Data listing:
════
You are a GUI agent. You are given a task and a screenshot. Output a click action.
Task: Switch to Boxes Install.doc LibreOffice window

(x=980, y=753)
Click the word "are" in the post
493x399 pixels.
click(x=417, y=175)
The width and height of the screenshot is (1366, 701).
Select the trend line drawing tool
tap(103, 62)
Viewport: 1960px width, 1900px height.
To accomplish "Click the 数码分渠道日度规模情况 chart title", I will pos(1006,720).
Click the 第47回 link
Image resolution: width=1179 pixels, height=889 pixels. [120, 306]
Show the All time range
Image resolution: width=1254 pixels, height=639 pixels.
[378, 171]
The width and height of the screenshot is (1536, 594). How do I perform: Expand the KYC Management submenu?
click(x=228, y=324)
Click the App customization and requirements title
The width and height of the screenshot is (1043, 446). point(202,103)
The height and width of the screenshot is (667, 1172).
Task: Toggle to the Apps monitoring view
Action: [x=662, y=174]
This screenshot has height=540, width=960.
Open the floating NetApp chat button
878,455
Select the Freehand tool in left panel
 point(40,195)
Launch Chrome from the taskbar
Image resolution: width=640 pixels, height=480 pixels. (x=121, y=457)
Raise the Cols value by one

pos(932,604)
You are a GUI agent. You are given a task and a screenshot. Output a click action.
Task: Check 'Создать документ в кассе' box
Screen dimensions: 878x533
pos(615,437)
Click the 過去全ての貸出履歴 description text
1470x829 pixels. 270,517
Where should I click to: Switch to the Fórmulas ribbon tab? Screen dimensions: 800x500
════
WHAT THE TASK REQUIRES |
Give the material from the line with "The width and height of the screenshot is (1536, 594)." to the line with "click(x=228, y=324)" as a two-column CSV with the columns text and answer. Use one row for each text and its answer, put each value in a single quoted field, and replace any line breaks with spaces.

RESULT OF THE TASK |
text,answer
"The width and height of the screenshot is (1536, 594). How do I perform: Expand the KYC Management submenu?","click(x=228, y=324)"